Indistinct Gray bits of badge.

Next, you will form your clay. You will need Wax/freezer paper, which is paper with a shiny coating on one side. Put the shiny side up. Print my Printable Badge Template and place it under the freezer paper. You can work on top of this for size reference. Now comes the part where you use your imagination when forming your clay. Use some round cylander or rolling pin to flatten out sections of clay. You will want to be aware of thickness, to which you will be able to see in my shots. I used an exacto knife to cut the clay and get smooth lines... SAW it, don't press down or you will distort the clay. I used various things from around my house to shape; I used the end of a chalk pencil to make the indented circle, a straight pin to press lines into the clay, the tip of a pen to press dots into the circles, and threw in some seed beads for texture. For the little spokes sticking out of one piece, I took some head pins (you can get them at a bead store or probably Michael's), slipped on two seed beads each, snipped the excess with wire clippers (leave enough pin to stick in the clay) and pressed them to the bottomside of the piece. For the circles, I made two circles the size and thickness of nickels. I notched the sides (8 places) because I think I see that texture in one of the pictures, as well as the dots I pressed inwith a pen tip. I made two small, thin circles (size of a straw) and added on top for texture. The black bar I made just a hair thinner than 1/4". Try and cut this piece as smooth as possible. For Fimo clay, you will bake it in the oven at 230 degrees for 30 minutes. If you use a different clay, get the kind the stays soft until you bake it to harden. Some clays are not to be baked in the oven. I recommend keeping a little water handy to put on the clay as it has a tendancy to stick to the roller you will use or other surfaces.


Once this has been baked and hardened, take the 'indistict' parts (leave off the bar and the circles) and superglue them to your flat plastic backing. Once this sets you can take it to a ventilated area and spray with light gray primer. I used Krylon Gray Indoor/Outdoor Primer, but the color "Gray" was too dark. I went back and got a different gray which is now too light, so technically the color needs to be a bit darker than what I have pictured here. Put down several light coats.
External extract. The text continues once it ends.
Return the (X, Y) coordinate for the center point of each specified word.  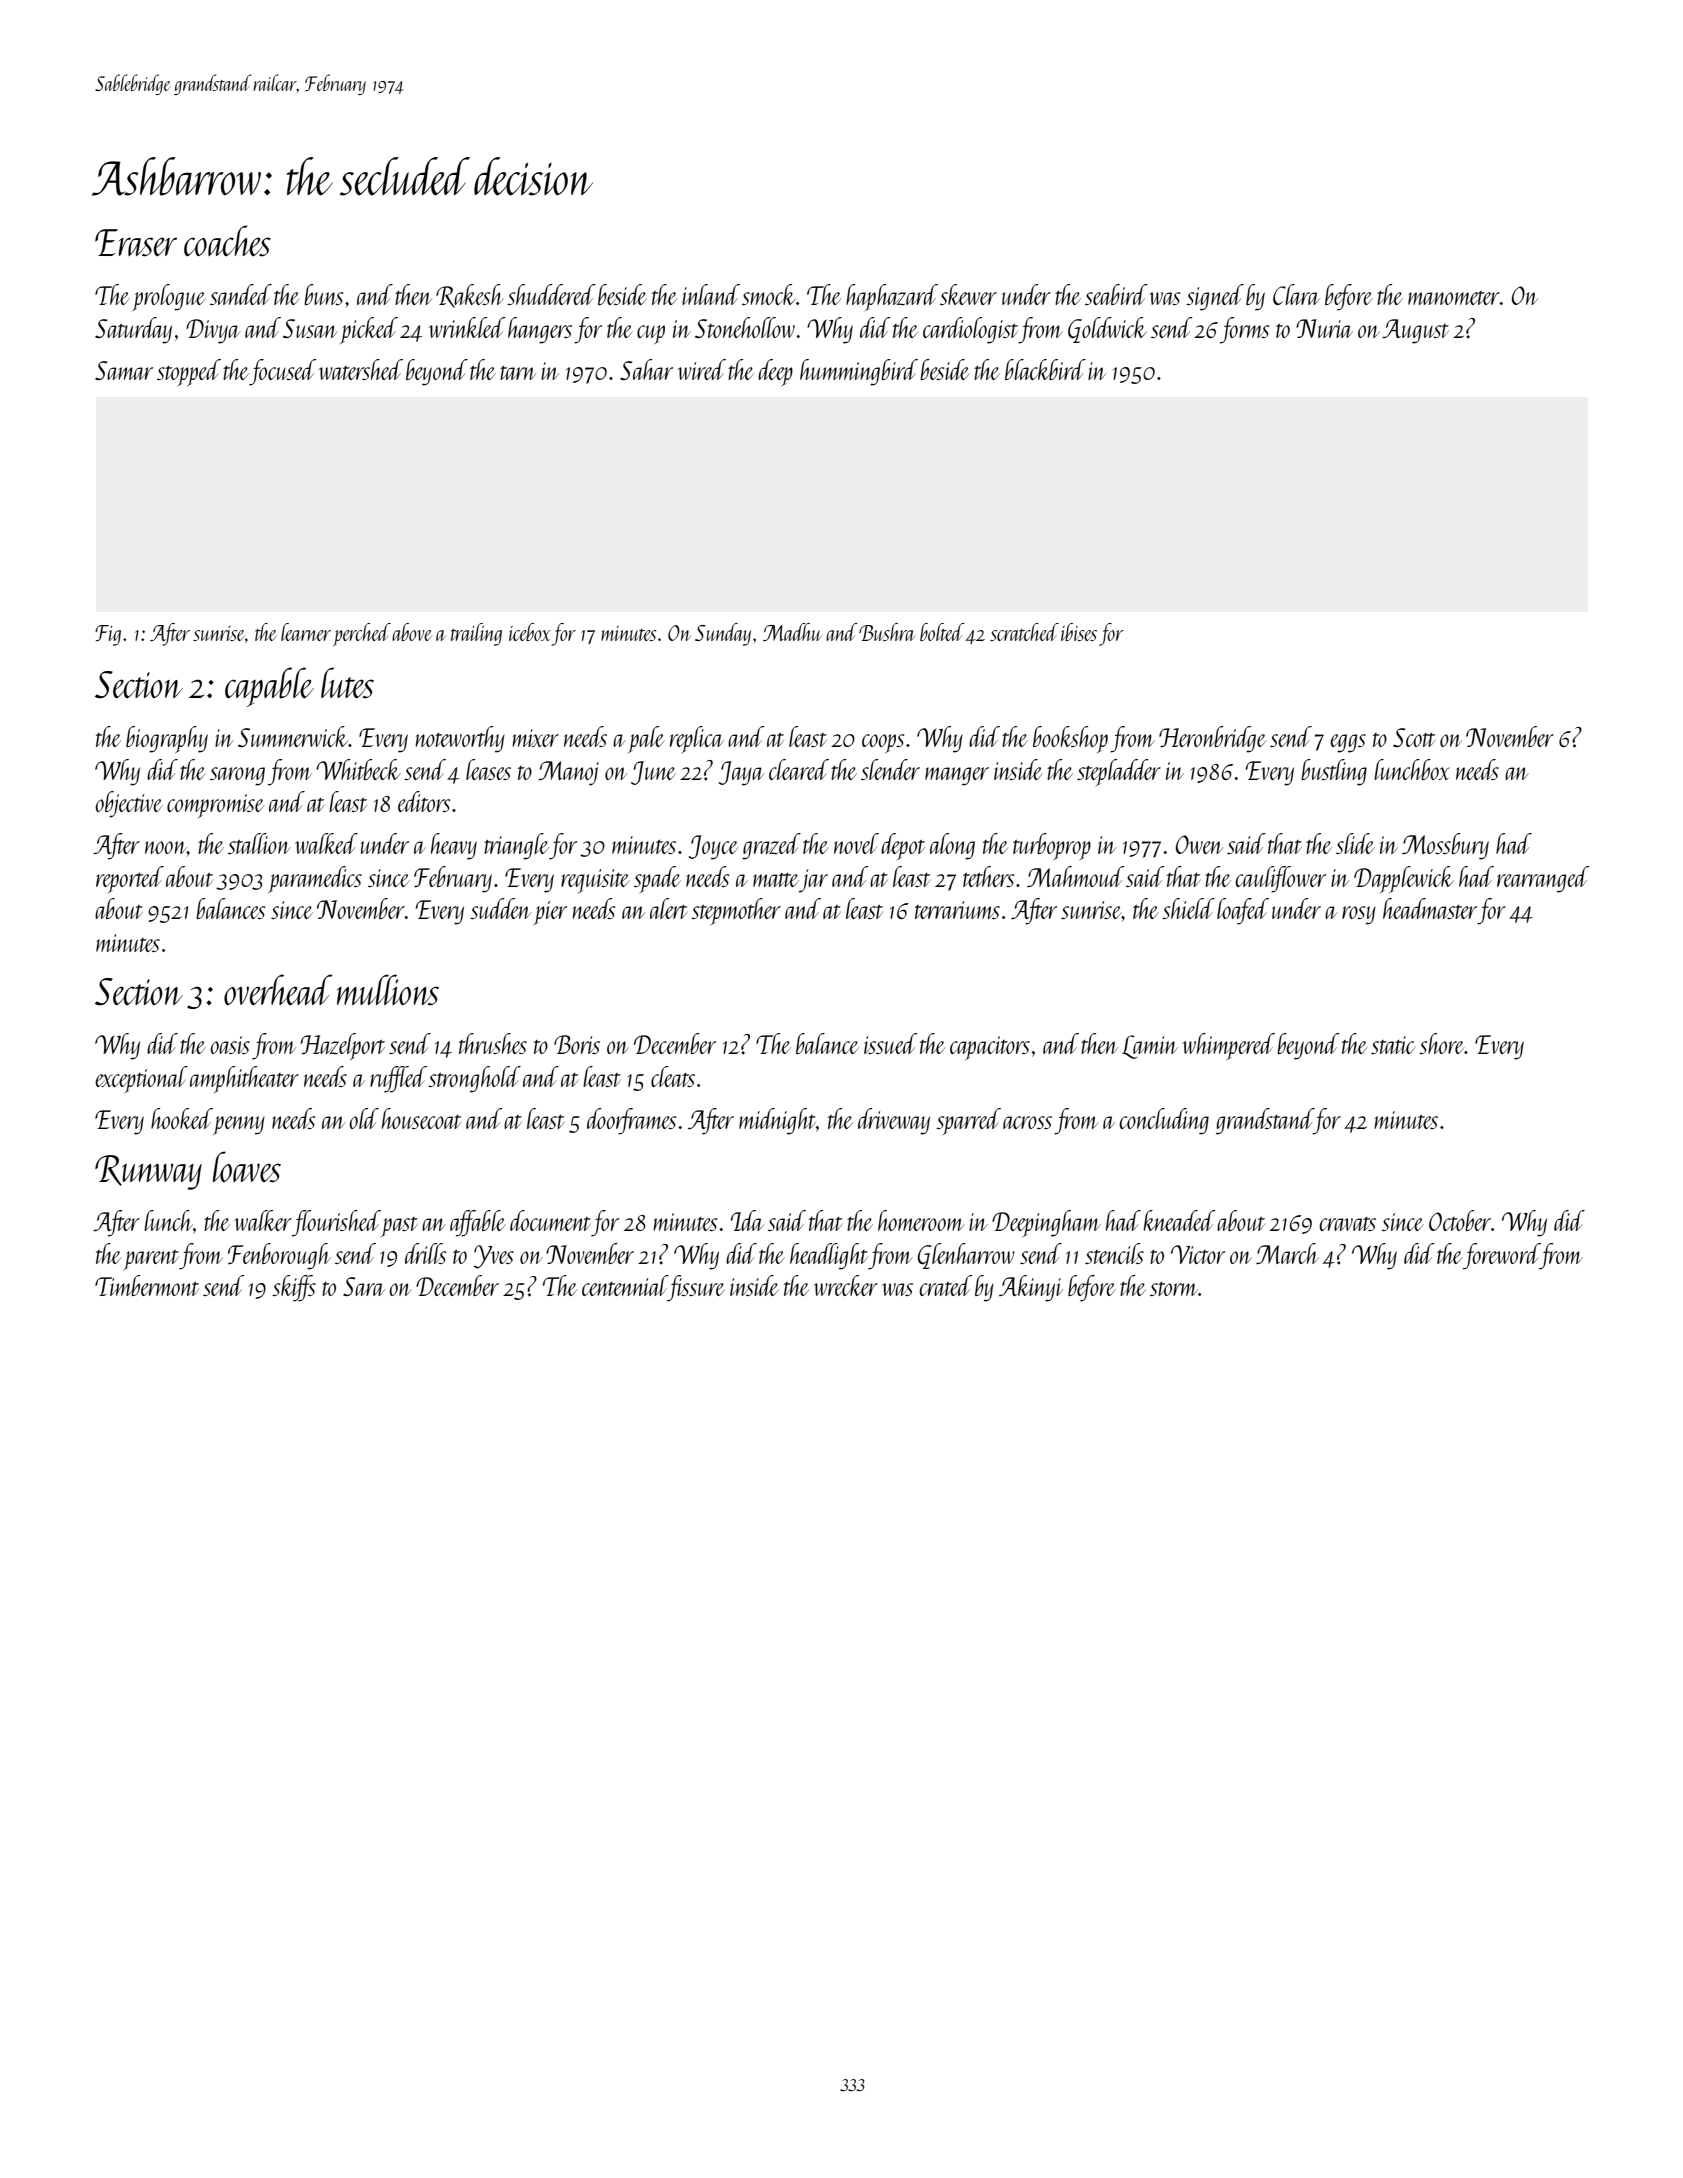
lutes (347, 683)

The circles and bar will need to be painted Metallic Blue and Flat Black, respectively. You can prime the pieces if you want before hand, I don't think it's necessary. For this paint, it will have to be applied in several coats as it goes on very thin. I found out the hard way that you can't just rinse your brush out with this paint, you need to use turpentine. Once these have been painted, you can superglue them in place. You may want to put some kind of sealant top coat on it. Glue a metal pin to the back of the badge; you can find these at Michael's as well.